What you will do: Copy out every line of the records below, keeping each character unchanged.

Data items:
################
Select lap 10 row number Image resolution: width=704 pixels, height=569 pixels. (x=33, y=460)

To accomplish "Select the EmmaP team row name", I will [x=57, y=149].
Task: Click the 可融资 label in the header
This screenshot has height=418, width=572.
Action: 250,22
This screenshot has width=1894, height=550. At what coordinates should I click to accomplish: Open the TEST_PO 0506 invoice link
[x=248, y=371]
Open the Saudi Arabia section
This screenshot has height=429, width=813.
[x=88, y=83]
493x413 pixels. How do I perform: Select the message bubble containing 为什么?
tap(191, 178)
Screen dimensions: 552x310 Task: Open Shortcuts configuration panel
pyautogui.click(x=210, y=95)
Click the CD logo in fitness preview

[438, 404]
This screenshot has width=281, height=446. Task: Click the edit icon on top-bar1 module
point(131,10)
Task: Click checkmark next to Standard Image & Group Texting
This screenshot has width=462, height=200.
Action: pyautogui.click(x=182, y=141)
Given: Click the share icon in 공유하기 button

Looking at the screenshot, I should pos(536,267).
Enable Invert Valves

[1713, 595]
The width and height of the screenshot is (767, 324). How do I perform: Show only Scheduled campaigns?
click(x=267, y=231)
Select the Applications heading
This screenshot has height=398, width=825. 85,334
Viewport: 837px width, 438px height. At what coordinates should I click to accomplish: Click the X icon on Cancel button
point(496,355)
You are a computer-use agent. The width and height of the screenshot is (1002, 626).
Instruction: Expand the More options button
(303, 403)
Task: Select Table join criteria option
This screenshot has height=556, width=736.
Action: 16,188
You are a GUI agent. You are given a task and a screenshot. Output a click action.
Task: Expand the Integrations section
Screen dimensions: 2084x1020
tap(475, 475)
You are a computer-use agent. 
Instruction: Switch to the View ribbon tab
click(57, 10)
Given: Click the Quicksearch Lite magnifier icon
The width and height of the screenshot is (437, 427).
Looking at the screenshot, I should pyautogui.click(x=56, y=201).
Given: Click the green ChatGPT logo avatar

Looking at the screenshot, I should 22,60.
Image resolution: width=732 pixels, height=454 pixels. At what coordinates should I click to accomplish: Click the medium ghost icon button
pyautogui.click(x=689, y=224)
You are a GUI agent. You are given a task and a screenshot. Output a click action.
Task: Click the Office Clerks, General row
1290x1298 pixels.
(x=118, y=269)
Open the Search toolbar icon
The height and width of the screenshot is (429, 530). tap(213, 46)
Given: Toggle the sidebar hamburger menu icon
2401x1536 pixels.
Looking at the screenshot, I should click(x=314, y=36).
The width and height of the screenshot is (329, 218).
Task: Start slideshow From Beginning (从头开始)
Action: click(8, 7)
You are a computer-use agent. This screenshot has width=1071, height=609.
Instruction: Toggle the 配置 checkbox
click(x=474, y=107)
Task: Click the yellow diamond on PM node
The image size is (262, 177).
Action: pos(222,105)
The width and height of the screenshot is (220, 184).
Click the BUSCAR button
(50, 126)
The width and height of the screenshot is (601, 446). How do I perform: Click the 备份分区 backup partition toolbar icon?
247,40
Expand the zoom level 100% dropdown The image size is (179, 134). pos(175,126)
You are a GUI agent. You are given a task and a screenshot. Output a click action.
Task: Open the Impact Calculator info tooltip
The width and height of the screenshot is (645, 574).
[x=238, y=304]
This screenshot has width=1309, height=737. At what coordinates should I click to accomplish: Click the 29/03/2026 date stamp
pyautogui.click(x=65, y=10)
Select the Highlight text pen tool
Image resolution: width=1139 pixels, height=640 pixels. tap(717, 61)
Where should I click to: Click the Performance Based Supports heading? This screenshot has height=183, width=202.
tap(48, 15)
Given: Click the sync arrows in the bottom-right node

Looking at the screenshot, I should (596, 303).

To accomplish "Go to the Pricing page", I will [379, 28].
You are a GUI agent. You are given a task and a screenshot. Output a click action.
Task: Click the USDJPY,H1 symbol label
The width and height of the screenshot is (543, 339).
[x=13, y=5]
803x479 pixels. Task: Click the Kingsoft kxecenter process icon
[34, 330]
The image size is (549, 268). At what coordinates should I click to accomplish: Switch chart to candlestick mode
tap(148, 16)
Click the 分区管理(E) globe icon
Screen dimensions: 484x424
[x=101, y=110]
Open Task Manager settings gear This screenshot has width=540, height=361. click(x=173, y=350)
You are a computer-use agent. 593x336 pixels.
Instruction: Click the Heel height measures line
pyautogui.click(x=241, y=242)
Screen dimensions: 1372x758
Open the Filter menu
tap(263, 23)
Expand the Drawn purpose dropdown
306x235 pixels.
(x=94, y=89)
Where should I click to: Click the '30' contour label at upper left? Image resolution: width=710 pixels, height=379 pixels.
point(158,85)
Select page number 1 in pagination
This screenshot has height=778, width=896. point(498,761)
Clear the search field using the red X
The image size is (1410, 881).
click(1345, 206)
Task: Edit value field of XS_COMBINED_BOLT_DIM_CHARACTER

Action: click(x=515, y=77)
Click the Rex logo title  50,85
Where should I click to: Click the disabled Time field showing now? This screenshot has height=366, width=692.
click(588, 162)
################
Result of this exercise:
Select lap 10 row number Image resolution: width=704 pixels, height=569 pixels. (x=33, y=460)

To accomplish "Select the EmmaP team row name", I will [x=57, y=149].
Task: Click the 可融资 label in the header
This screenshot has height=418, width=572.
Action: 250,22
This screenshot has width=1894, height=550. At what coordinates should I click to accomplish: Open the TEST_PO 0506 invoice link
[x=248, y=371]
Open the Saudi Arabia section
This screenshot has height=429, width=813.
[x=88, y=83]
493x413 pixels. How do I perform: Select the message bubble containing 为什么?
tap(191, 178)
Screen dimensions: 552x310 Task: Open Shortcuts configuration panel
pyautogui.click(x=210, y=95)
Click the CD logo in fitness preview

[438, 404]
This screenshot has width=281, height=446. Task: Click the edit icon on top-bar1 module
point(131,10)
Task: Click checkmark next to Standard Image & Group Texting
This screenshot has width=462, height=200.
Action: pyautogui.click(x=182, y=141)
Given: Click the share icon in 공유하기 button

Looking at the screenshot, I should pos(536,267).
Enable Invert Valves

[1713, 595]
The width and height of the screenshot is (767, 324). How do I perform: Show only Scheduled campaigns?
click(x=267, y=231)
Select the Applications heading
This screenshot has height=398, width=825. 85,334
Viewport: 837px width, 438px height. At what coordinates should I click to accomplish: Click the X icon on Cancel button
point(496,355)
You are a computer-use agent. The width and height of the screenshot is (1002, 626).
Instruction: Expand the More options button
(303, 403)
Task: Select Table join criteria option
This screenshot has height=556, width=736.
Action: 16,188
You are a GUI agent. You are given a task and a screenshot. Output a click action.
Task: Expand the Integrations section
Screen dimensions: 2084x1020
tap(475, 475)
You are a computer-use agent. 
Instruction: Switch to the View ribbon tab
click(57, 10)
Given: Click the Quicksearch Lite magnifier icon
The width and height of the screenshot is (437, 427).
Looking at the screenshot, I should pyautogui.click(x=56, y=201).
Given: Click the green ChatGPT logo avatar

Looking at the screenshot, I should 22,60.
Image resolution: width=732 pixels, height=454 pixels. At what coordinates should I click to accomplish: Click the medium ghost icon button
pyautogui.click(x=689, y=224)
You are a GUI agent. You are given a task and a screenshot. Output a click action.
Task: Click the Office Clerks, General row
1290x1298 pixels.
(x=118, y=269)
Open the Search toolbar icon
The height and width of the screenshot is (429, 530). tap(213, 46)
Given: Toggle the sidebar hamburger menu icon
2401x1536 pixels.
Looking at the screenshot, I should click(x=314, y=36).
The width and height of the screenshot is (329, 218).
Task: Start slideshow From Beginning (从头开始)
Action: click(8, 7)
You are a computer-use agent. This screenshot has width=1071, height=609.
Instruction: Toggle the 配置 checkbox
click(x=474, y=107)
Task: Click the yellow diamond on PM node
The image size is (262, 177).
Action: pos(222,105)
The width and height of the screenshot is (220, 184).
Click the BUSCAR button
(50, 126)
The width and height of the screenshot is (601, 446). How do I perform: Click the 备份分区 backup partition toolbar icon?
247,40
Expand the zoom level 100% dropdown The image size is (179, 134). pos(175,126)
You are a GUI agent. You are given a task and a screenshot. Output a click action.
Task: Open the Impact Calculator info tooltip
The width and height of the screenshot is (645, 574).
[x=238, y=304]
This screenshot has width=1309, height=737. At what coordinates should I click to accomplish: Click the 29/03/2026 date stamp
pyautogui.click(x=65, y=10)
Select the Highlight text pen tool
Image resolution: width=1139 pixels, height=640 pixels. tap(717, 61)
Where should I click to: Click the Performance Based Supports heading? This screenshot has height=183, width=202.
tap(48, 15)
Given: Click the sync arrows in the bottom-right node

Looking at the screenshot, I should (596, 303).

To accomplish "Go to the Pricing page", I will [379, 28].
You are a GUI agent. You are given a task and a screenshot. Output a click action.
Task: Click the USDJPY,H1 symbol label
The width and height of the screenshot is (543, 339).
[x=13, y=5]
803x479 pixels. Task: Click the Kingsoft kxecenter process icon
[34, 330]
The image size is (549, 268). At what coordinates should I click to accomplish: Switch chart to candlestick mode
tap(148, 16)
Click the 分区管理(E) globe icon
Screen dimensions: 484x424
[x=101, y=110]
Open Task Manager settings gear This screenshot has width=540, height=361. click(x=173, y=350)
You are a computer-use agent. 593x336 pixels.
Instruction: Click the Heel height measures line
pyautogui.click(x=241, y=242)
Screen dimensions: 1372x758
Open the Filter menu
tap(263, 23)
Expand the Drawn purpose dropdown
306x235 pixels.
(x=94, y=89)
Where should I click to: Click the '30' contour label at upper left? Image resolution: width=710 pixels, height=379 pixels.
point(158,85)
Select page number 1 in pagination
This screenshot has height=778, width=896. point(498,761)
Clear the search field using the red X
The image size is (1410, 881).
click(1345, 206)
Task: Edit value field of XS_COMBINED_BOLT_DIM_CHARACTER

Action: click(x=515, y=77)
Click the Rex logo title  50,85
Where should I click to: Click the disabled Time field showing now? This screenshot has height=366, width=692.
click(588, 162)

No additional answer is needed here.